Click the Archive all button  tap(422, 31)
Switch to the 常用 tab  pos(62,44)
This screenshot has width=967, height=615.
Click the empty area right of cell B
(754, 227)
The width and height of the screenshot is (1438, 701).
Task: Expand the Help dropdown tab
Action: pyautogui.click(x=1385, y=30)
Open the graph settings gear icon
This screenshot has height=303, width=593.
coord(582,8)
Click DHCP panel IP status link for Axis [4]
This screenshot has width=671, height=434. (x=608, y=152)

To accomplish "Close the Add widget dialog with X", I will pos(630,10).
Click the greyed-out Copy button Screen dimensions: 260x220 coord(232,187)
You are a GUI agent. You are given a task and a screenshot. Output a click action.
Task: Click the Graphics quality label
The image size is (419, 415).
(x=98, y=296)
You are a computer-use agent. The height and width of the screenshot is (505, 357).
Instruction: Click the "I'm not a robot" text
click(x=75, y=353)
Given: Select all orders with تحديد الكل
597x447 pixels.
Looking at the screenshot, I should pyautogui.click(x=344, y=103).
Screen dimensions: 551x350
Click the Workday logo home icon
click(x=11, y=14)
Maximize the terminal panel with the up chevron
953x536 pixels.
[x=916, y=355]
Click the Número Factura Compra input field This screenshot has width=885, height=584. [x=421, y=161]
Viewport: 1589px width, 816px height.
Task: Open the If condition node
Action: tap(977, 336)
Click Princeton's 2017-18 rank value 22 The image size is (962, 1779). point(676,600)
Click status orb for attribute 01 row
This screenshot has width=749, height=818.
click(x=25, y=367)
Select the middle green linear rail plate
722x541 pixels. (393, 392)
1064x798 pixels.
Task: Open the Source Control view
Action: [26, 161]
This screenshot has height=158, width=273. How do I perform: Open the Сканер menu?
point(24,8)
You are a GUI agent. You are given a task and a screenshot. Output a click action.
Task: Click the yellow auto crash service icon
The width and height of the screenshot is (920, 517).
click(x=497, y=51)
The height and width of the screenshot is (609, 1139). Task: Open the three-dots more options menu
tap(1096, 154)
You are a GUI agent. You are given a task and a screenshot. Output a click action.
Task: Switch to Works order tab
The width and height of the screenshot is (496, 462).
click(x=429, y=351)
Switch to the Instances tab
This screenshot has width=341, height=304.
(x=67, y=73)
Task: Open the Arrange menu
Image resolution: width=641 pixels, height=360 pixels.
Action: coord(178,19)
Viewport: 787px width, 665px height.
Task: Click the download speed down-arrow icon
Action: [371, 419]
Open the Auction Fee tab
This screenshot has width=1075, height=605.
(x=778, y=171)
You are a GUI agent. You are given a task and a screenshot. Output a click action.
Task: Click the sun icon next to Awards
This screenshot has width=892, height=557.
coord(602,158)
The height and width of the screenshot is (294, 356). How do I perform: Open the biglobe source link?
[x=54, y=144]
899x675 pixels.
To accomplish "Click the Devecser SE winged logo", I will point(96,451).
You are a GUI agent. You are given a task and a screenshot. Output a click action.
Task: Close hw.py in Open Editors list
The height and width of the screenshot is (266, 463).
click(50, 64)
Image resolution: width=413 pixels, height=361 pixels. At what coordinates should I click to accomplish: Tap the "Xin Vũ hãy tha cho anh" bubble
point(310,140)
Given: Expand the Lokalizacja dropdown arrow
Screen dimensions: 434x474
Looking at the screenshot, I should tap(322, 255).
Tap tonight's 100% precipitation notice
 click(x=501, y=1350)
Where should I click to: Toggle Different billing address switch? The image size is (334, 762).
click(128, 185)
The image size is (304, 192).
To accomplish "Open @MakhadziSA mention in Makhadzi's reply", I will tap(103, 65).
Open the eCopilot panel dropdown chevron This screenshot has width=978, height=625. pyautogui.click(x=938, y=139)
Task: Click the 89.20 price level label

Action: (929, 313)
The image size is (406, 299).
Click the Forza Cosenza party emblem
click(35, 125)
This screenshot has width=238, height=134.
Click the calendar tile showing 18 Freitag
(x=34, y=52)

++++

Please copy out every entry exactly, with nothing omitted.

■ Result of this task
Click the Archive all button  tap(422, 31)
Switch to the 常用 tab  pos(62,44)
This screenshot has width=967, height=615.
Click the empty area right of cell B
(754, 227)
The width and height of the screenshot is (1438, 701).
Task: Expand the Help dropdown tab
Action: pyautogui.click(x=1385, y=30)
Open the graph settings gear icon
This screenshot has height=303, width=593.
coord(582,8)
Click DHCP panel IP status link for Axis [4]
This screenshot has width=671, height=434. (x=608, y=152)

To accomplish "Close the Add widget dialog with X", I will pos(630,10).
Click the greyed-out Copy button Screen dimensions: 260x220 coord(232,187)
You are a GUI agent. You are given a task and a screenshot. Output a click action.
Task: Click the Graphics quality label
The image size is (419, 415).
(x=98, y=296)
You are a computer-use agent. The height and width of the screenshot is (505, 357).
Instruction: Click the "I'm not a robot" text
click(x=75, y=353)
Given: Select all orders with تحديد الكل
597x447 pixels.
Looking at the screenshot, I should pyautogui.click(x=344, y=103).
Screen dimensions: 551x350
Click the Workday logo home icon
click(x=11, y=14)
Maximize the terminal panel with the up chevron
953x536 pixels.
[x=916, y=355]
Click the Número Factura Compra input field This screenshot has width=885, height=584. [x=421, y=161]
Viewport: 1589px width, 816px height.
Task: Open the If condition node
Action: tap(977, 336)
Click Princeton's 2017-18 rank value 22 The image size is (962, 1779). point(676,600)
Click status orb for attribute 01 row
This screenshot has width=749, height=818.
click(x=25, y=367)
Select the middle green linear rail plate
722x541 pixels. (393, 392)
1064x798 pixels.
Task: Open the Source Control view
Action: [26, 161]
This screenshot has height=158, width=273. How do I perform: Open the Сканер menu?
point(24,8)
You are a GUI agent. You are given a task and a screenshot. Output a click action.
Task: Click the yellow auto crash service icon
The width and height of the screenshot is (920, 517).
click(x=497, y=51)
The height and width of the screenshot is (609, 1139). Task: Open the three-dots more options menu
tap(1096, 154)
You are a GUI agent. You are given a task and a screenshot. Output a click action.
Task: Switch to Works order tab
The width and height of the screenshot is (496, 462).
click(x=429, y=351)
Switch to the Instances tab
This screenshot has width=341, height=304.
(x=67, y=73)
Task: Open the Arrange menu
Image resolution: width=641 pixels, height=360 pixels.
Action: coord(178,19)
Viewport: 787px width, 665px height.
Task: Click the download speed down-arrow icon
Action: [371, 419]
Open the Auction Fee tab
This screenshot has width=1075, height=605.
(x=778, y=171)
You are a GUI agent. You are given a task and a screenshot. Output a click action.
Task: Click the sun icon next to Awards
This screenshot has width=892, height=557.
coord(602,158)
The height and width of the screenshot is (294, 356). How do I perform: Open the biglobe source link?
[x=54, y=144]
899x675 pixels.
To accomplish "Click the Devecser SE winged logo", I will point(96,451).
You are a GUI agent. You are given a task and a screenshot. Output a click action.
Task: Close hw.py in Open Editors list
The height and width of the screenshot is (266, 463).
click(50, 64)
Image resolution: width=413 pixels, height=361 pixels. At what coordinates should I click to accomplish: Tap the "Xin Vũ hãy tha cho anh" bubble
point(310,140)
Given: Expand the Lokalizacja dropdown arrow
Screen dimensions: 434x474
Looking at the screenshot, I should tap(322, 255).
Tap tonight's 100% precipitation notice
 click(x=501, y=1350)
Where should I click to: Toggle Different billing address switch? The image size is (334, 762).
click(128, 185)
The image size is (304, 192).
To accomplish "Open @MakhadziSA mention in Makhadzi's reply", I will tap(103, 65).
Open the eCopilot panel dropdown chevron This screenshot has width=978, height=625. pyautogui.click(x=938, y=139)
Task: Click the 89.20 price level label

Action: (929, 313)
The image size is (406, 299).
Click the Forza Cosenza party emblem
click(35, 125)
This screenshot has width=238, height=134.
Click the calendar tile showing 18 Freitag
(x=34, y=52)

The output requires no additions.